What you should do:
Scan the records for the string "computer"; copy each line where it occurs.

Information given:

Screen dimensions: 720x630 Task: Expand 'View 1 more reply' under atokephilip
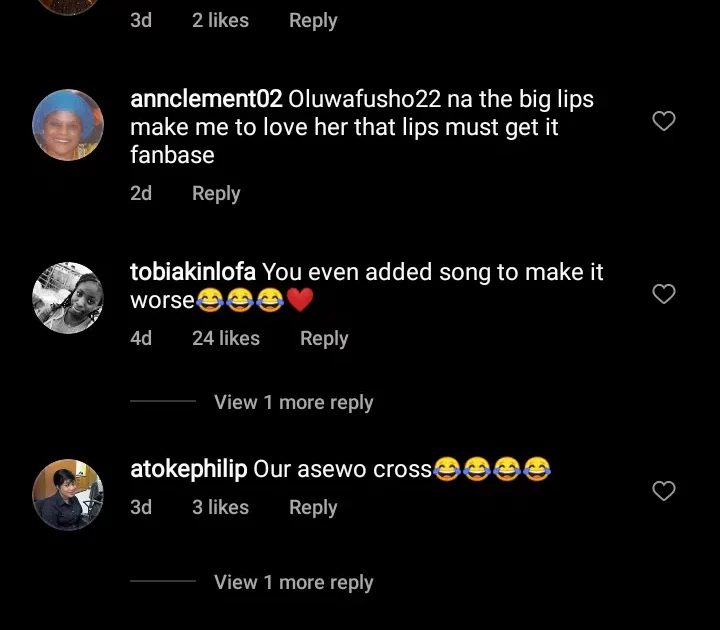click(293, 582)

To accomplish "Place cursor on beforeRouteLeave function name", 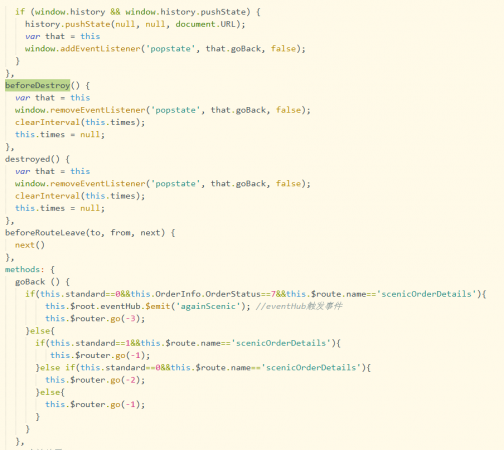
---
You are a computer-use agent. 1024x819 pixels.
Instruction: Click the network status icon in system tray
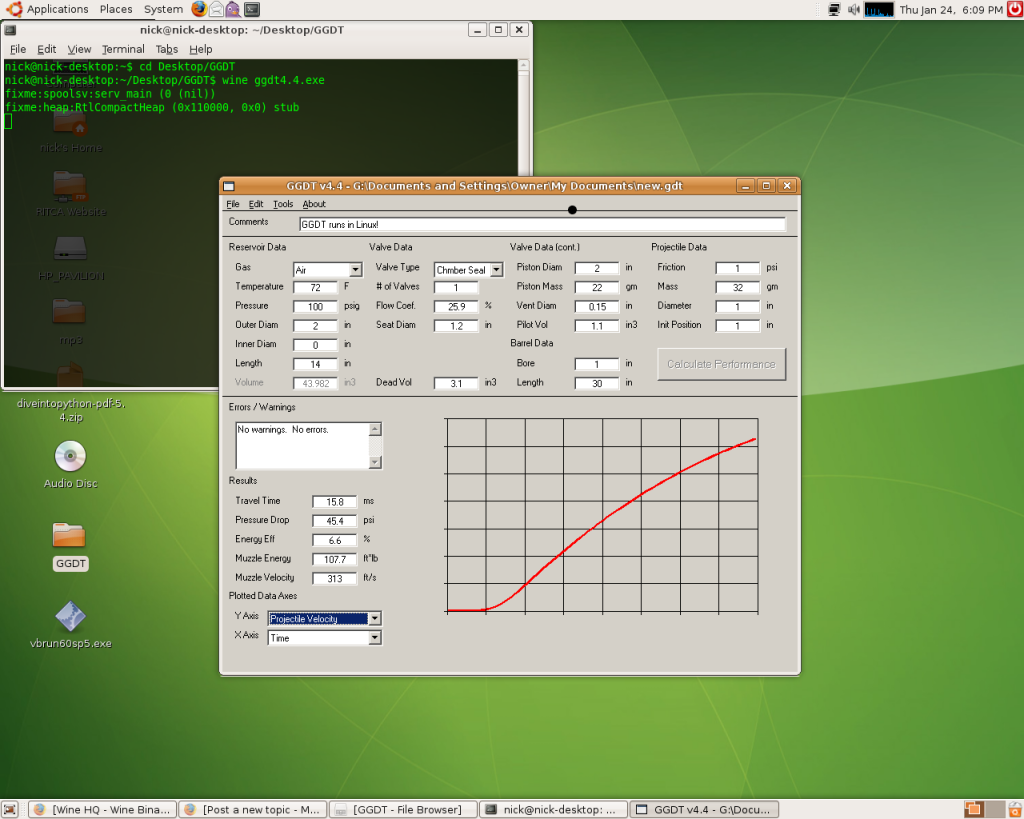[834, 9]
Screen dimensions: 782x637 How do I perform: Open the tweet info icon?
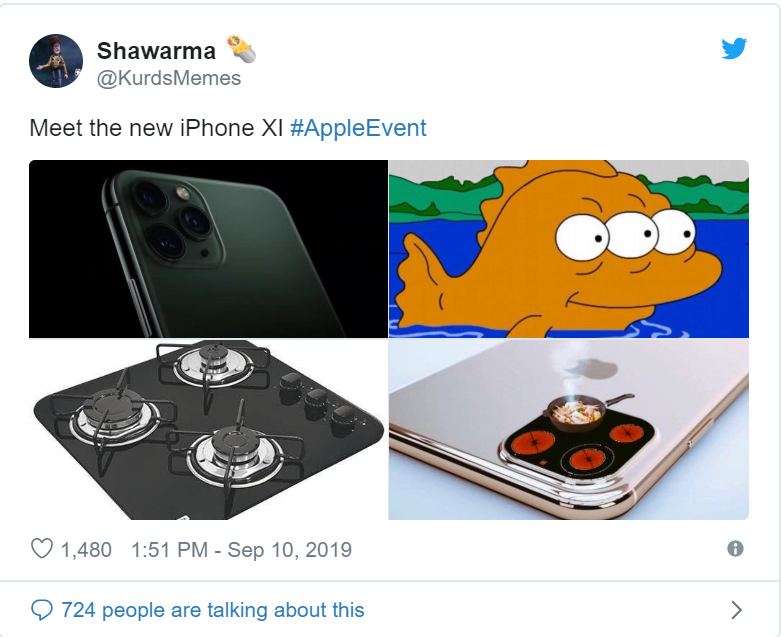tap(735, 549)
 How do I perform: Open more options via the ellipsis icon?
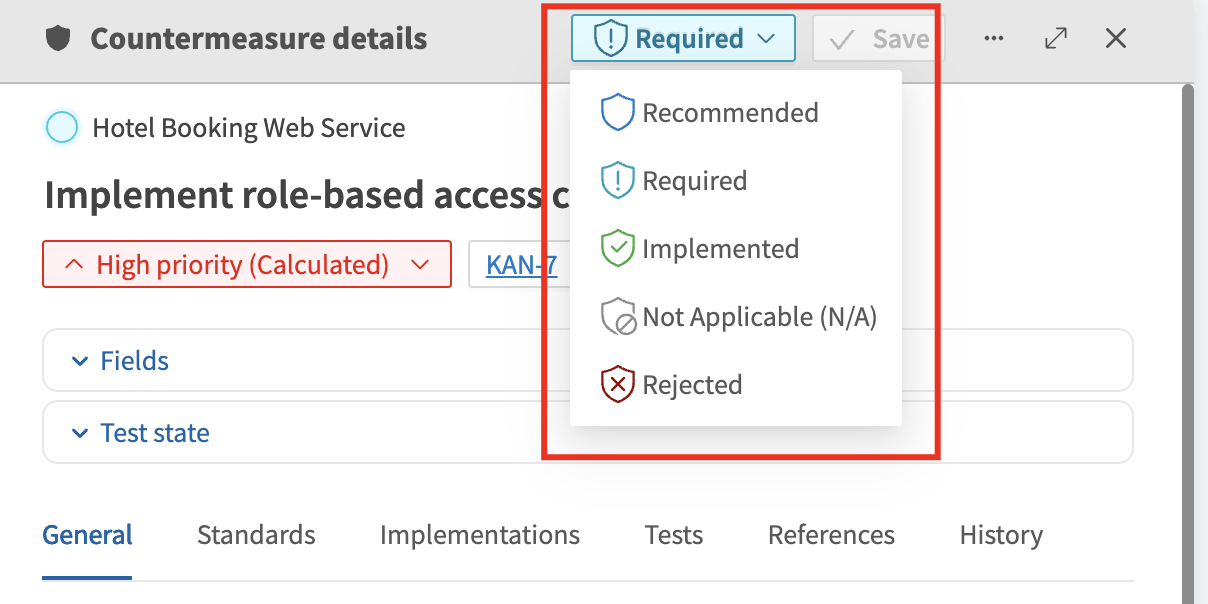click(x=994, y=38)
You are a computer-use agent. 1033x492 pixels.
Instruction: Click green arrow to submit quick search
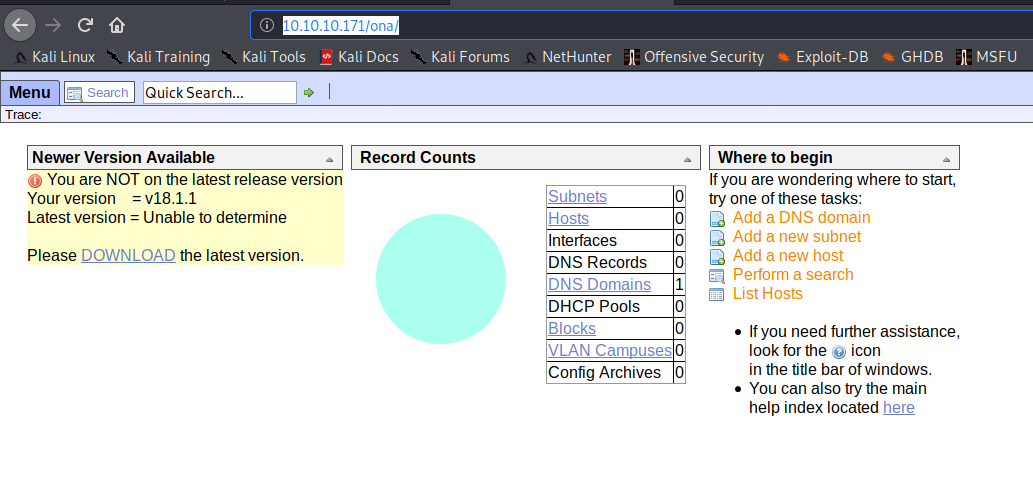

Answer to the problem:
You are a computer-use agent. 1024x819 pixels.
You are a computer-use agent. 1033x492 pixels.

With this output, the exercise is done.